Davison conviction a 'personal tragedy'

Friends support  Sean Davison (centre)  outside the Dunedin District Court yesterday. Inset, top,...
Friends support Sean Davison (centre) outside the Dunedin District Court yesterday. Inset, top, with his mother, Patricia. Photo by Peter McIntosh.
Sean Davison no longer faces a charge of attempted murder but says his conviction for assisting his mother's suicide was "a personal tragedy" for him, his family and the memory of his mother.

Dr Patricia Davison (also known as Ferguson) died on October 25, 2006, after a fatal dose of morphine. Last year, some 15 months after the publication of his book detailing the last few months of his mother's life and her death, Davison was charged with attempted murder.

"I did not murder my mother, or attempt to murder her," the 50-year-old microbiologist yesterday told journalists outside the High Court in Dunedin on what was to have been the fourth day of his trial.

"What I did to help my mother at the end of her life, I did for the love of my mother to honour her wishes," the South African-based professor said.

He had done "the compassionate thing that I believe any humane person would have done - but I am now a criminal. How can our country allow this to happen in what we consider to be a civilised society?" he asked.

Davison had just been bailed after the option of pleading to an alternative, lesser, charge brought his trial to a sudden end.

The charge, alleging "Peter Sean Romeo Davison, on or about the 24th day of October 2006 at Dunedin, incited and procured Patricia Elizabeth Davison to commit suicide, in consequence whereof that person attempted to commit suicide" was read to Davison, who was asked how he wished to plead. In a barely audible voice, he replied, "Guilty."

Justice Christine French explained to the jury she had heard submissions from crown and defence counsel (Robin Bates and Marie Grills, and Roger Laybourn, of Hamilton) on Tuesday. As a result, she had decided to grant the Crown leave to file an alternative charge of inciting and procuring attempted suicide.

Davison had pleaded guilty to that charge and the Crown was not pursuing the attempted murder, so the jury's services were no longer needed, the judge said, discharging the jurors.

She convicted Davison on the alternative charge. As conditions of his bail, Davison is to live at a specified address and report to Dunedin police each Wednesday between now and sentencing on November 24, and the court is to retain his passport.

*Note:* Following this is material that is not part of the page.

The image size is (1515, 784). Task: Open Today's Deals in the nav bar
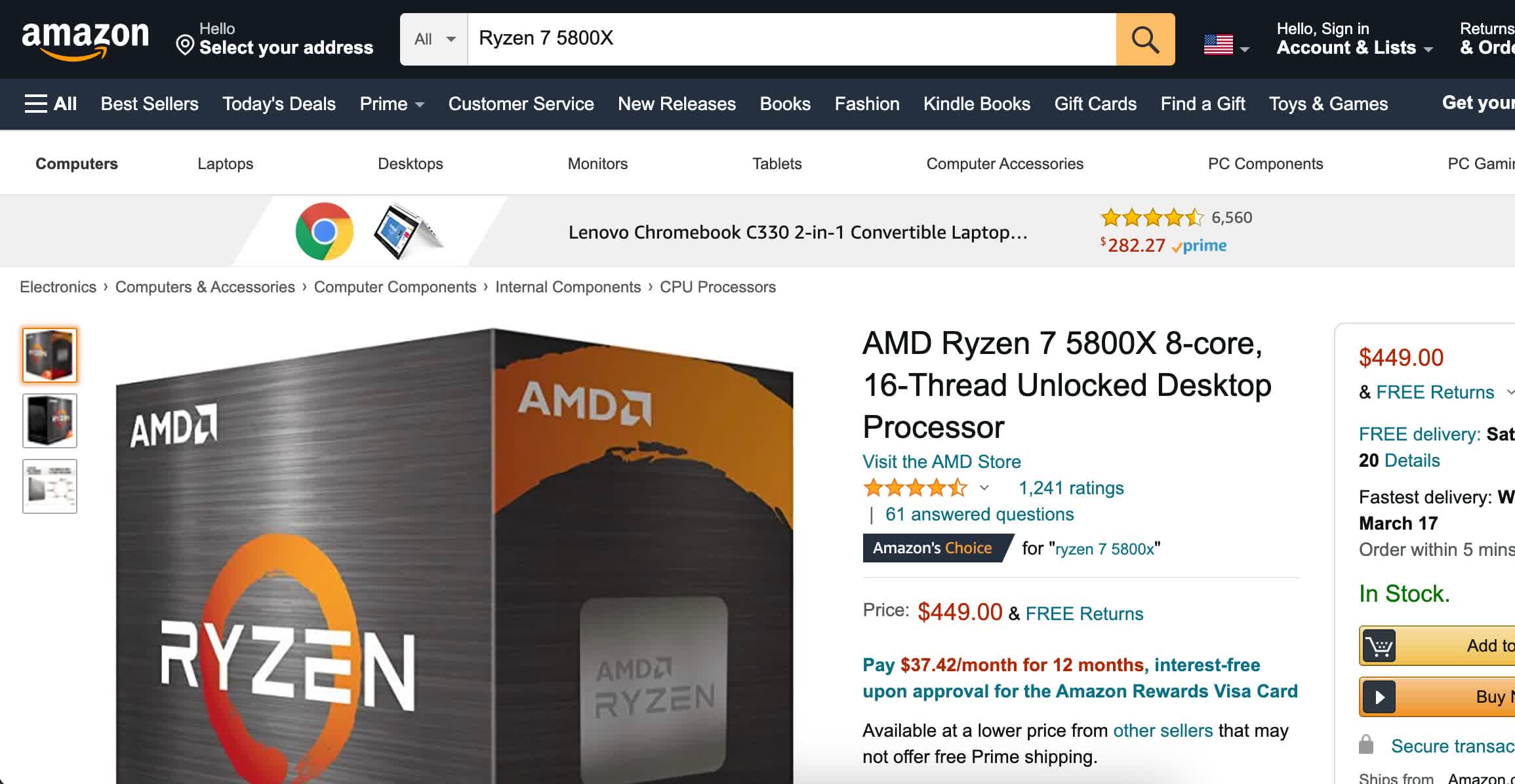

Mr Laybourn later told the Otago Daily Times the Crown's decision not to pursue the attempted murder charge was equivalent to an acquittal. It meant Davison was not guilty of attempted murder.

Outside the court, Davison described the court process and his plea on the alternative charge as "a very stressful experience".

He said he had never denied assisting the suicide of his mother.

There would be other euthanasia campaigners who would say yesterday's court decision was "a victory for the cause" and "maybe in the days to come, I will agree with them".

"But for me, my family and the memory of my mother, today's court decision is a personal tragedy," Davison said.